- [Input rows]:
"""

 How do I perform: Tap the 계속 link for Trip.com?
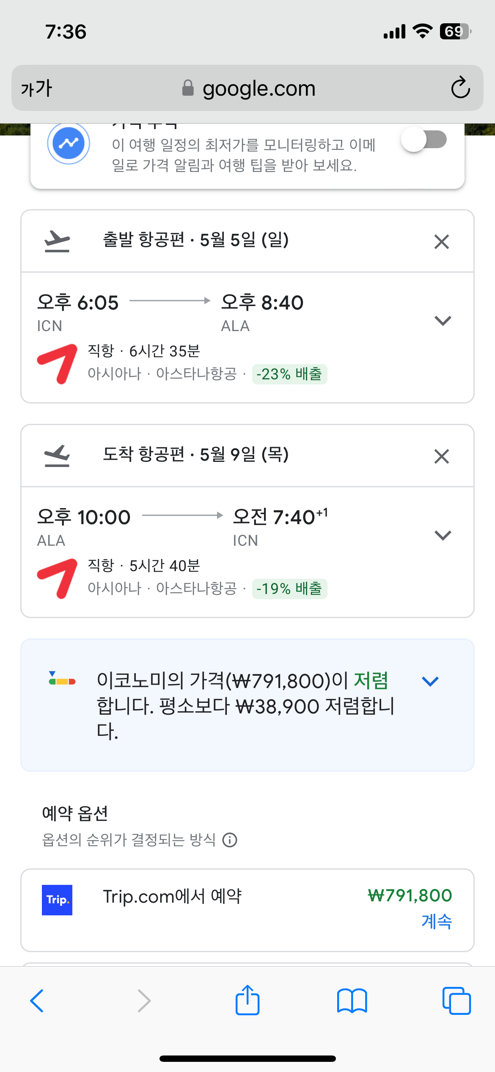tap(437, 921)
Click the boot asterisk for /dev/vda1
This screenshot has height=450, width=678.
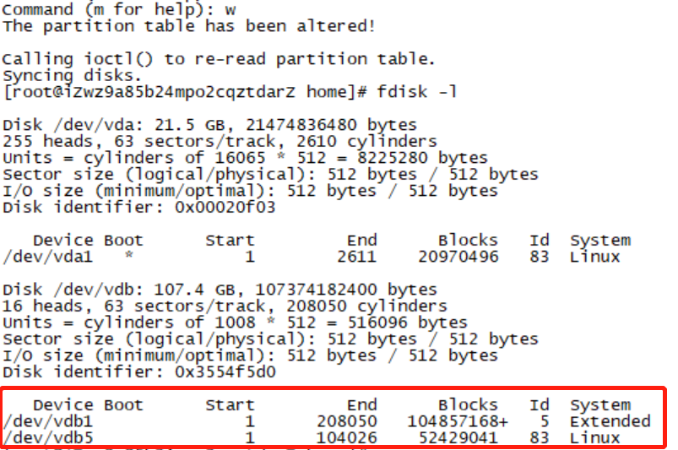click(x=128, y=256)
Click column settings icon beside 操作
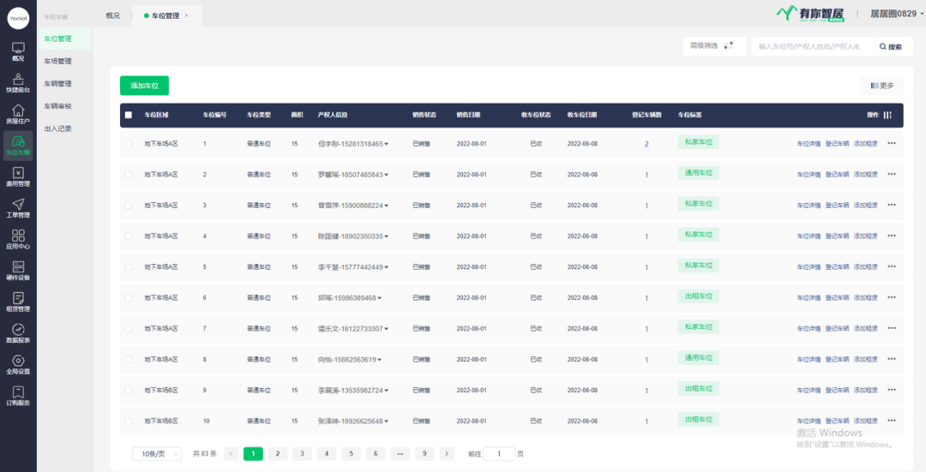Screen dimensions: 926x472 click(887, 115)
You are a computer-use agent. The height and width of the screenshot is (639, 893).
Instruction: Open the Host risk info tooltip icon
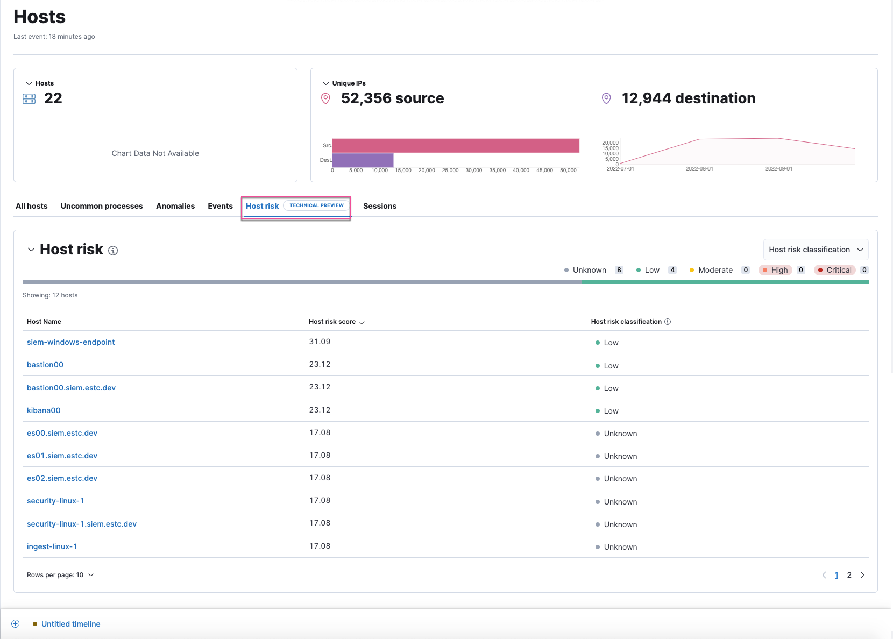(113, 250)
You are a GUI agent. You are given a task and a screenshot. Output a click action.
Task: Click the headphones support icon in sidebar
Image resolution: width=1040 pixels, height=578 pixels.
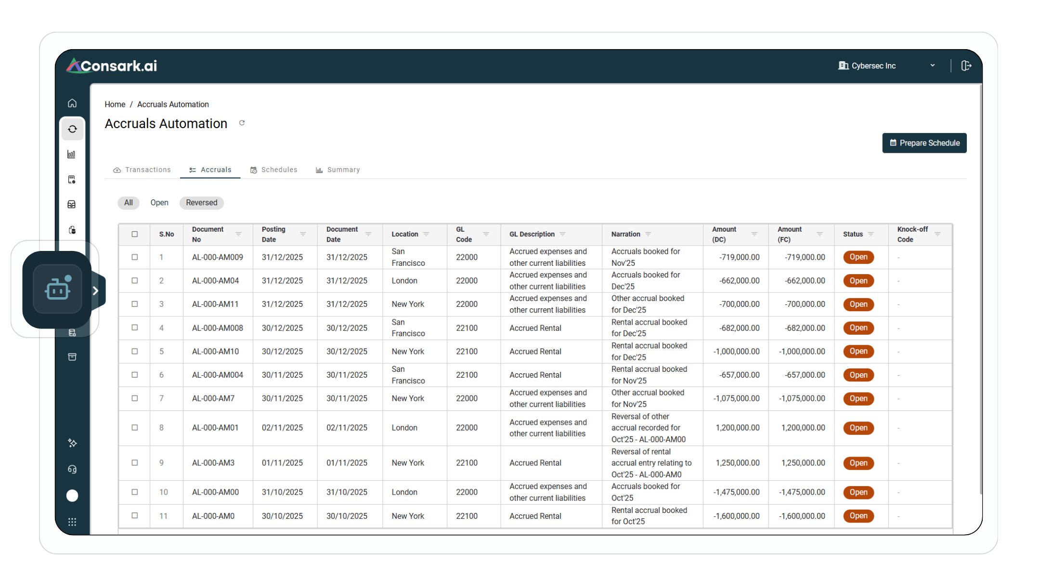point(72,469)
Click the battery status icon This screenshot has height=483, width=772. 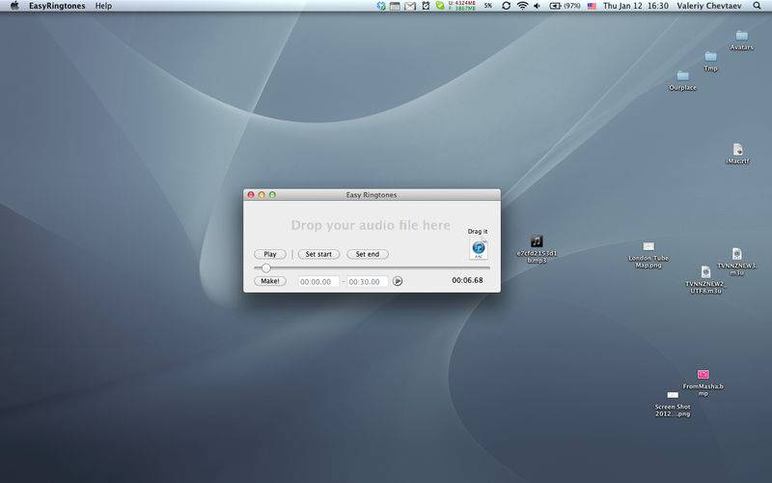point(556,6)

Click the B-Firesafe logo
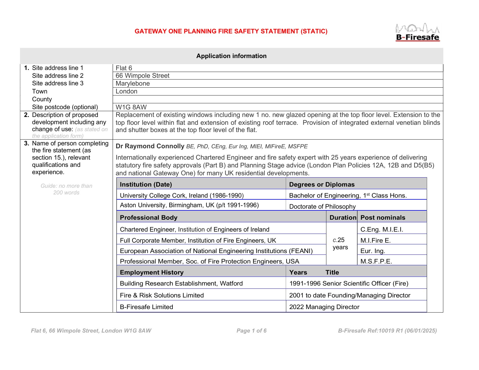coord(417,33)
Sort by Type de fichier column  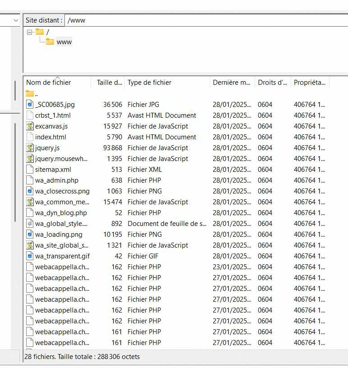coord(149,83)
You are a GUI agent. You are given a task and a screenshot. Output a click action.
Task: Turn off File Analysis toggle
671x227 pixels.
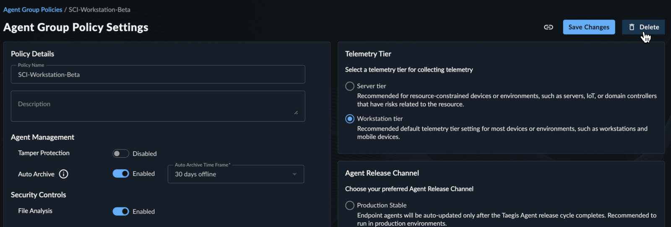(x=120, y=211)

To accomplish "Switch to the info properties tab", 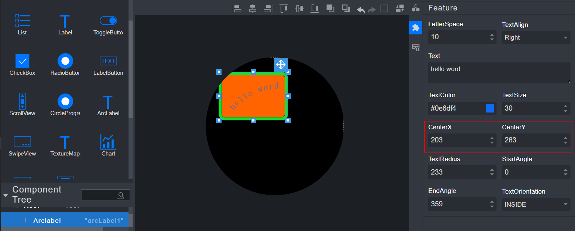I will click(x=415, y=47).
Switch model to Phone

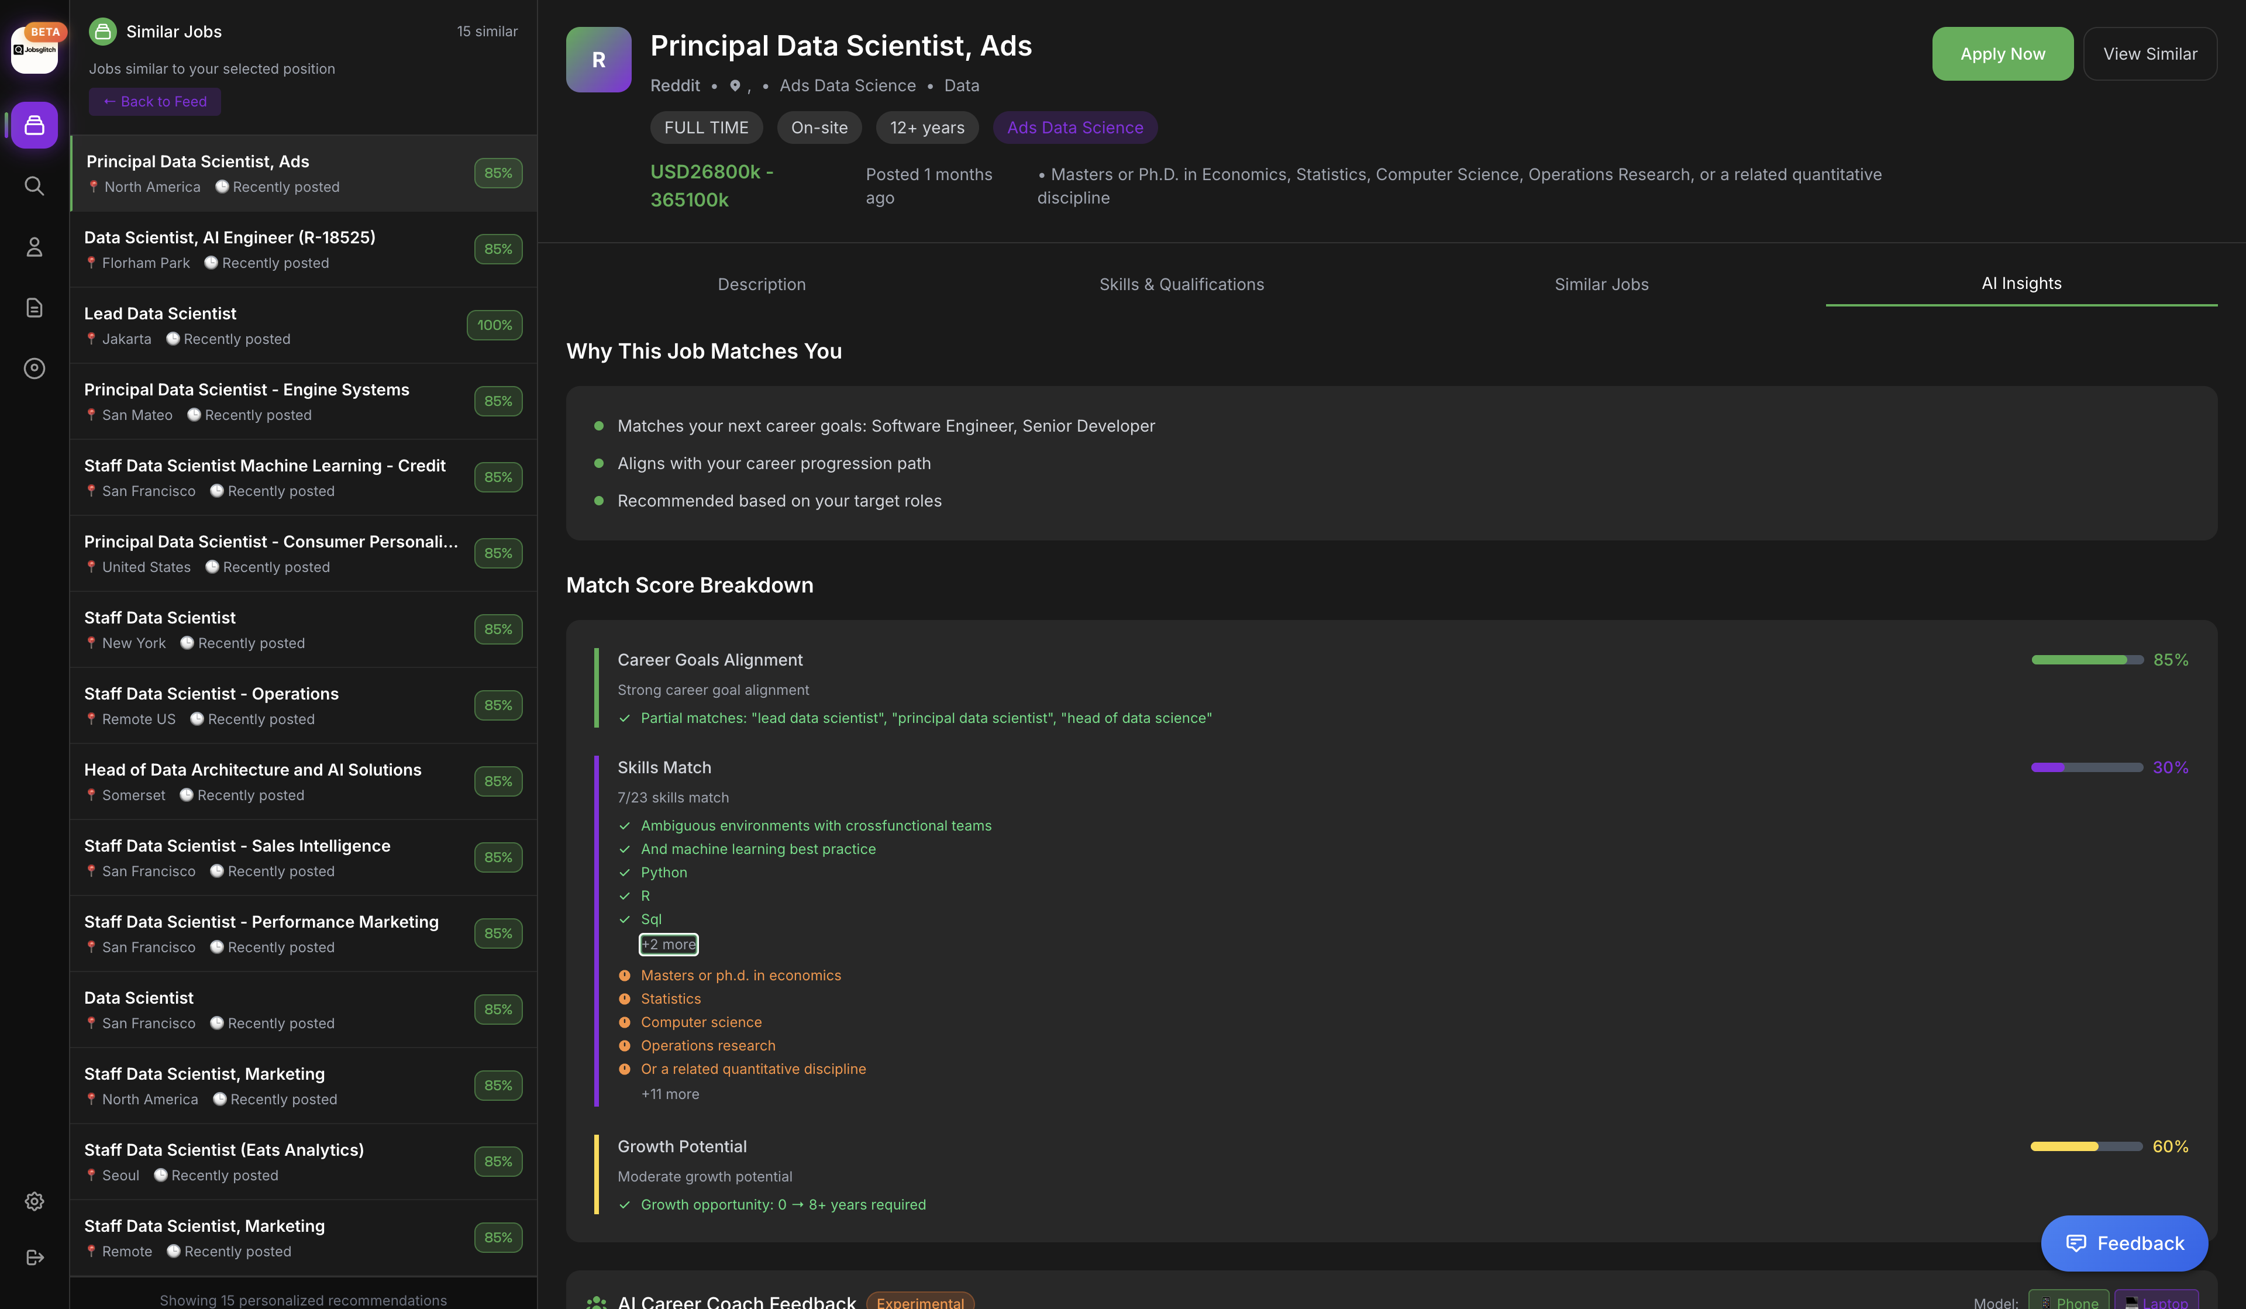pyautogui.click(x=2070, y=1302)
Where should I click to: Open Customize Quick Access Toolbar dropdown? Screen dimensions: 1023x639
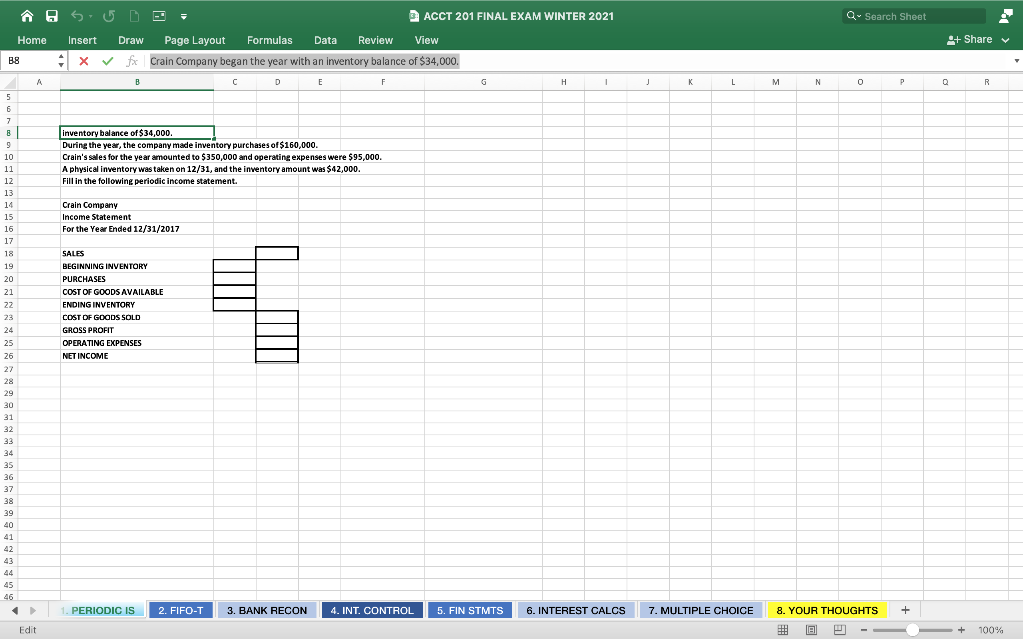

"""

Express the lines from the one containing "Switch model to Phone" through the last line above, both included, as a numbered list. Leave out blank lines and pictures.

- [Completed task]:
1. Switch model to Phone
2. pyautogui.click(x=2070, y=1302)
3. Where should I click to: Open Customize Quick Access Toolbar dropdown? Screen dimensions: 1023x639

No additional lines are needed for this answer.